Chronic Illness, Gastroparesis

The Little Joys (It’s Raining Zofran!)

Appointment days can suck the life out of you very quickly. For me, each appointment is mentally and emotionally draining. I am 3 hours out from it and the exhaustion is setting in quickly. Appointments not matter how standard give me massive anxiety. The second I sat down in the waiting room my hands started shaking and my heart started pounding. Later the nurse asked if I was nervous since my heart rate was elevated. After my doctor busted into the room smiling while I was having my BP taken by the nurse she mentioned that while I was nervous my doctor was obviously very excited to see me. Which is true, my GI is a freaking ray of sunshine and I owe so much to her.

Things have been worse symptomatically so I was nervous what my GI would say. I was also nervous about whether she would let me start tapering off my Protonix as she had originally said. There is generally a lot going on and we don’t quite know why everything is going on. PT school makes everything worse. When I told my GI everything came flaring back the first day of the semester she told me that was what we unfortunately expected (which is true). I am also a magnet for neurological side effects so both my GI and I aren’t comfortable with some treatments and others are off the table because they would affect my ability to succeed in grad school. There really aren’t many options left and we generally have to pick and chose what to focus on. I had to make hard decisions about treatment and which I wanted first because we already know I will likely negatively react to both and we need to make sure that we know what is causing the issues. It isn’t easy at all. It’s frustrating to know that options are limited in the first place because of lack of options from lack of research. It gets worse when you know it is because your body can’t handle treatments. Like if a body stops working it should at least tolerate treatments.

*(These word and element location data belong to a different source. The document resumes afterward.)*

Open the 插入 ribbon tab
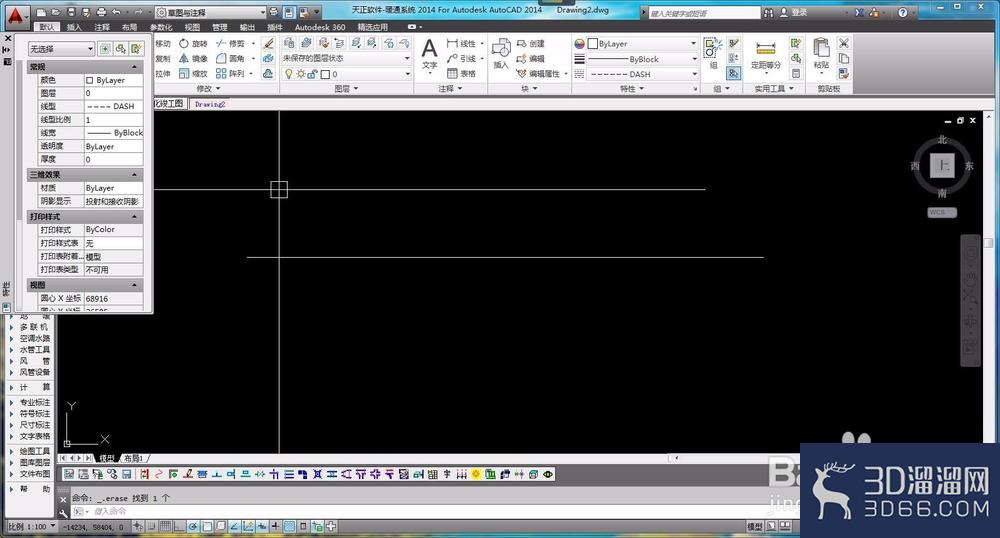This screenshot has width=1000, height=538. point(74,27)
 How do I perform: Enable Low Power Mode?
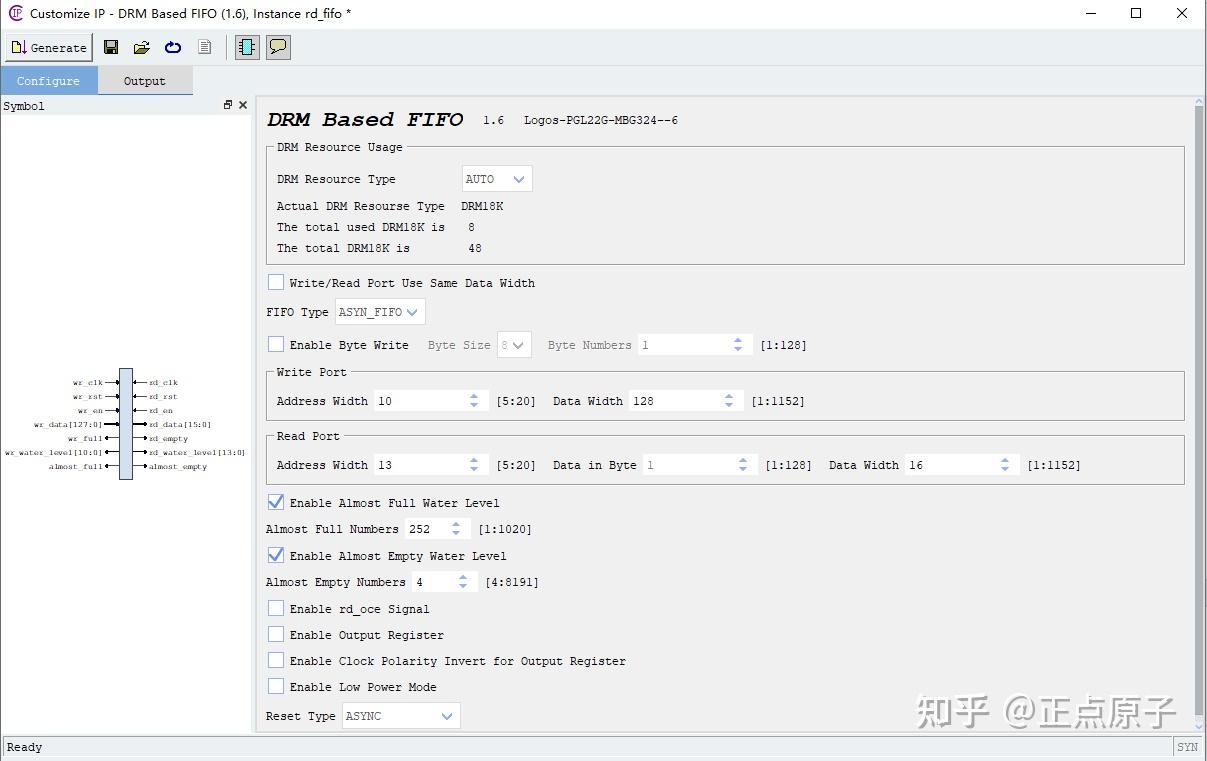[x=276, y=686]
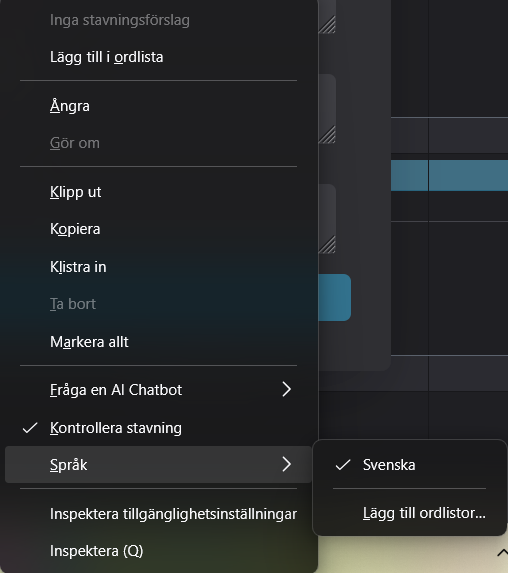Image resolution: width=508 pixels, height=573 pixels.
Task: Select Svenska as spellcheck language
Action: [x=410, y=465]
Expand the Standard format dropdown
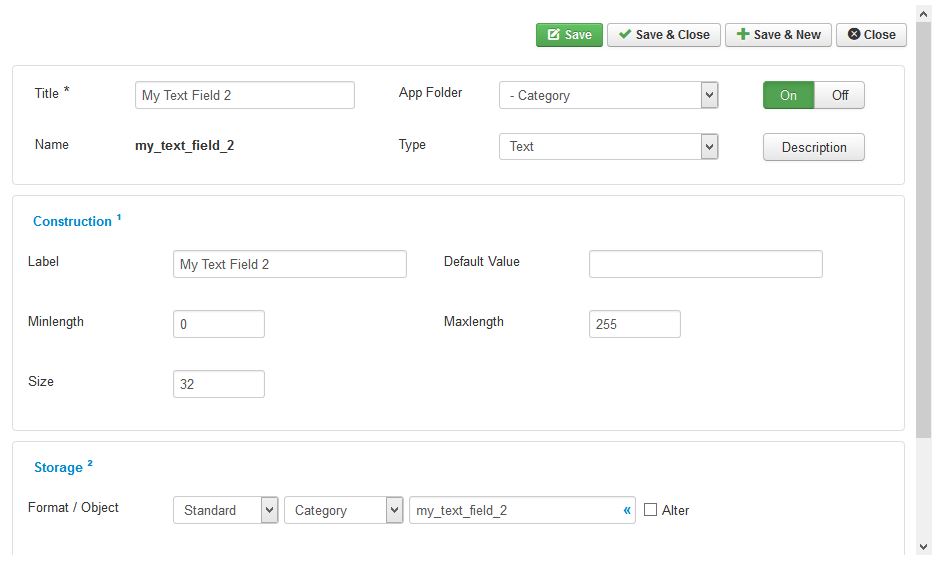 (x=226, y=510)
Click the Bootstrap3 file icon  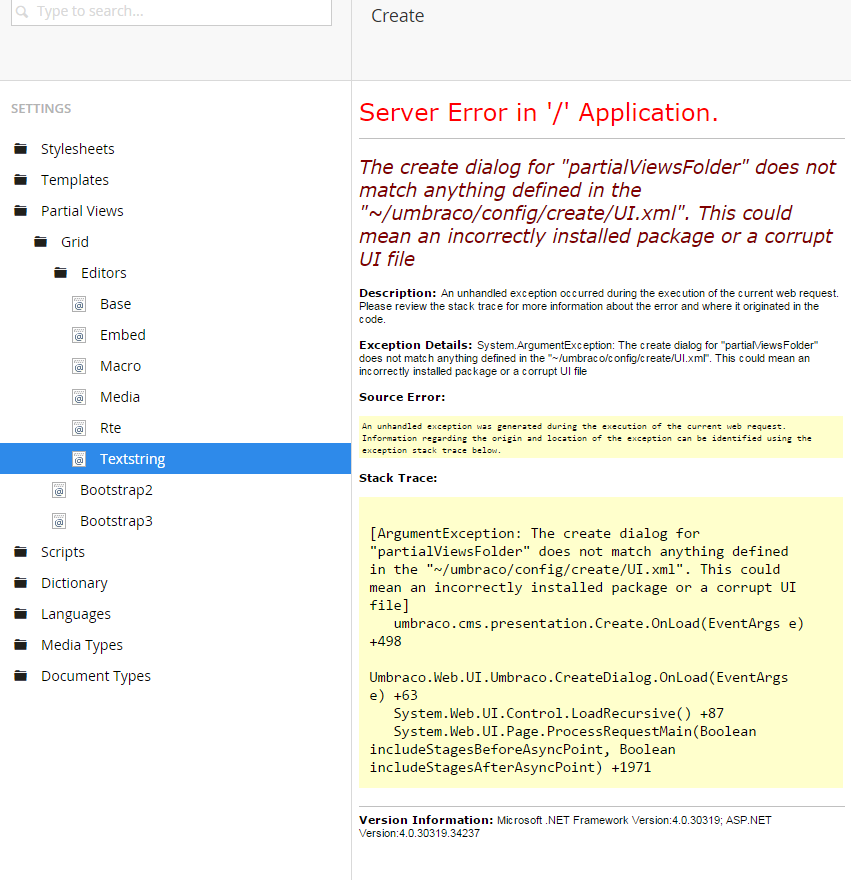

I always try to pick out one great thing from the appointment to keep me positive. In this case it was eh tapering off Protonix! I have 28 more days left if things go well (I’m staying optimistic about this). I may finally get a break from the headaches! I also have a treatment lined up for my gastroparesis in case things keep staying flared and terrible. Then I have something to work on to try to improve some other symptoms. It is a bunch of tiny baby steps but at least things are moving forward in the right direction. I have a great team both medically and in terms of family/friends by my side which makes this all a billion times easier. Most notably medically I have my kickass GI who did a great thing when she went it and refilled my Zofran. She tested the limits on how much I could get covered and the result is a lot of Zofran saving me a lot of money!